Current research has established NRIP2's roles in Wnt signaling, β-catenin stabilization, and podocyte injury, but several promising research directions could significantly expand our understanding:

• Comprehensive Interactome Mapping:

  • Apply proximity labeling technologies (BioID, APEX) to identify the complete NRIP2 protein interaction network

  • Determine tissue-specific and condition-specific interactors

  • Address unresolved questions: "We did not explore which E3 ubiquitin ligase competes with NRIP2 to recognize β-catenin in podocytes"

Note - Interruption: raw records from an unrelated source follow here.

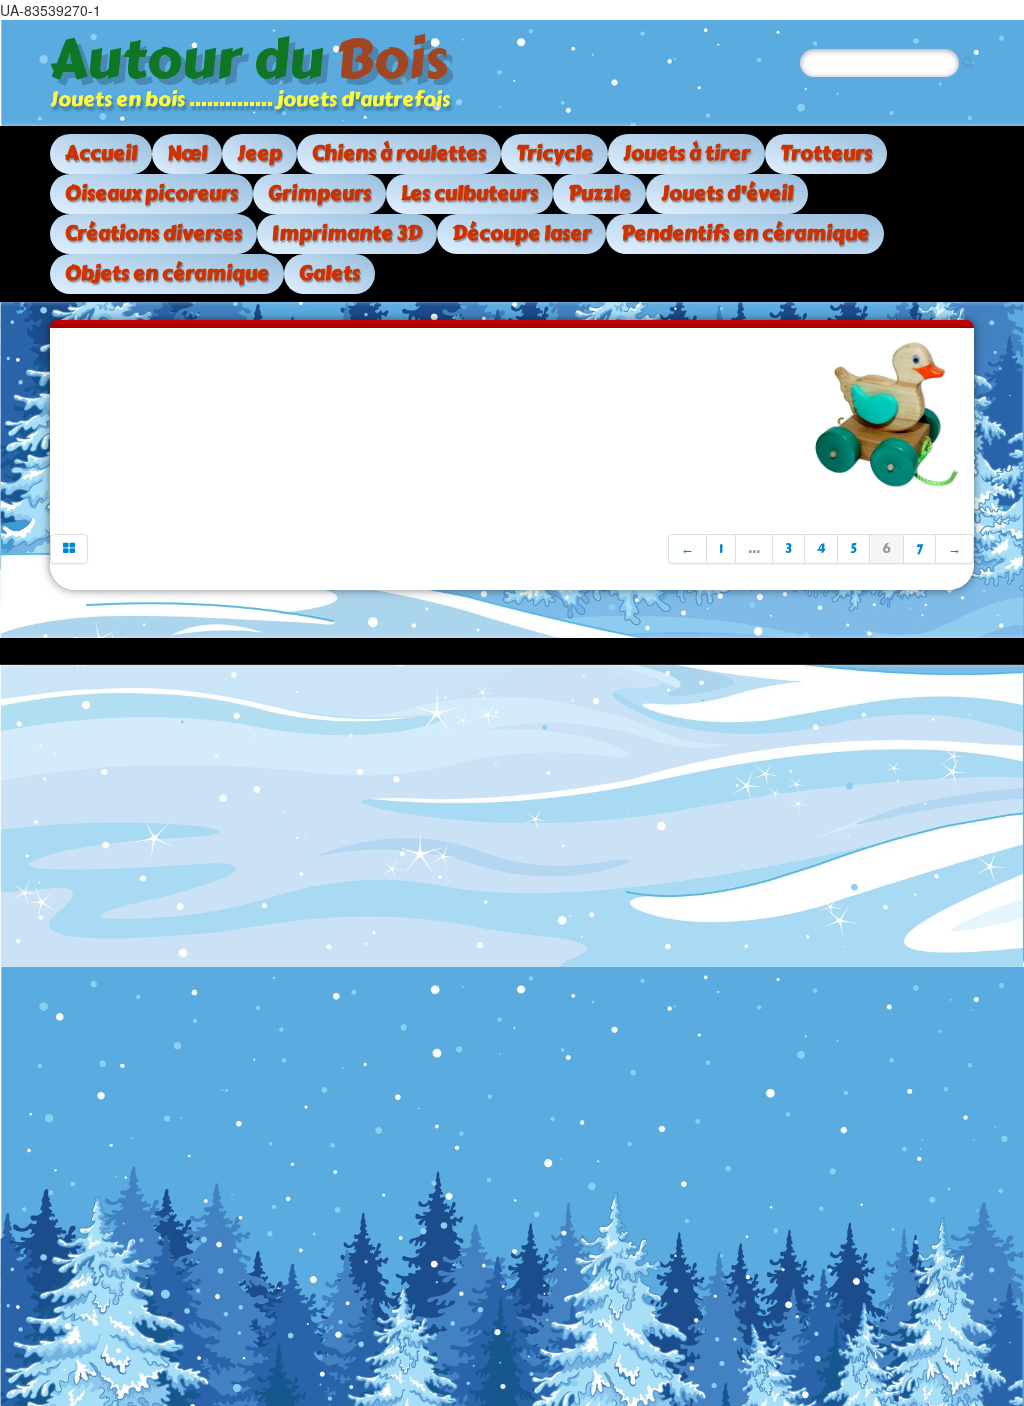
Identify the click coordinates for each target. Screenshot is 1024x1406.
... (754, 549)
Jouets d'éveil (727, 193)
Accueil (101, 153)
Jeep (259, 153)
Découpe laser (521, 233)
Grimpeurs (319, 193)
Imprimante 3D (347, 233)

• Structure-Function Studies:

  • Determine the three-dimensional structure of NRIP2 alone and in complex with β-catenin and RORβ

  • Map functional domains beyond the known interaction regions

  • Investigate conformational changes upon binding to different partners

• Expanded Disease Relevance:

  • Explore NRIP2's role in other Wnt-dependent pathologies beyond colorectal cancer and kidney disease

  • Investigate potential functions in developmental processes

  • Examine involvement in additional signaling pathways beyond Wnt/β-catenin

• Transcriptional Regulatory Mechanisms:

  • Conduct ChIP-seq studies to identify genes directly regulated by NRIP2-containing complexes

  • Investigate whether "NRIP2 cooperates with β-catenin to drive target gene expression"

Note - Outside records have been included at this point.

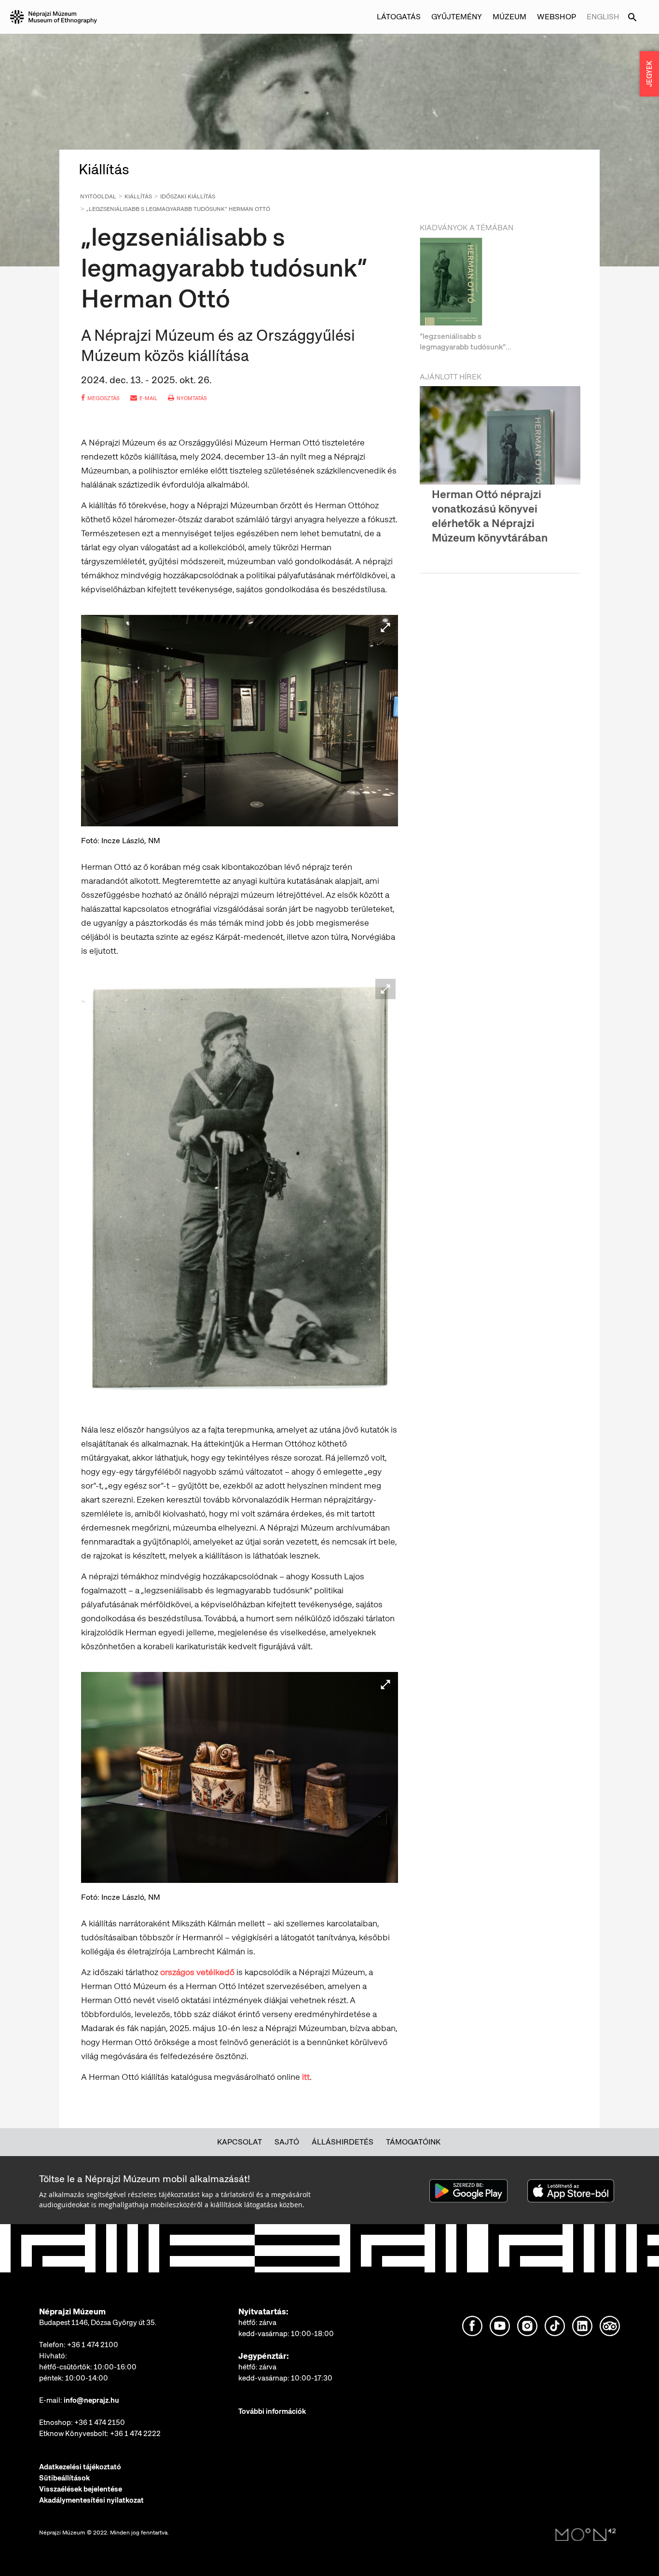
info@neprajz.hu (91, 2400)
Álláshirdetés (342, 2142)
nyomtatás (192, 398)
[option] (500, 295)
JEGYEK (649, 74)
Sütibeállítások (64, 2478)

  • Determine if NRIP2 has DNA-binding capacity or acts exclusively through protein-protein interactions

• Advanced In Vivo Models:

  • Develop tissue-specific and inducible NRIP2 knockout models

  • Create humanized models that recapitulate human NRIP2 expression patterns

  • Investigate NRIP2 function in disease models beyond ADR nephropathy

• Therapeutic Targeting Approaches:

  • Screen for small molecules that specifically disrupt the NRIP2-β-catenin interaction

  • Develop peptide inhibitors that target specific functional domains

  • Explore PROTAC (Proteolysis Targeting Chimera) approaches to induce NRIP2 degradation

• Regulatory Mechanisms Controlling NRIP2:

  • Identify transcription factors that regulate NRIP2 expression

  • Investigate post-translational modifications that alter NRIP2 function

  • Explore potential regulatory non-coding RNAs that modulate NRIP2 expression

These research directions would address significant knowledge gaps and potentially unlock new therapeutic strategies for diseases where NRIP2 dysregulation plays a role.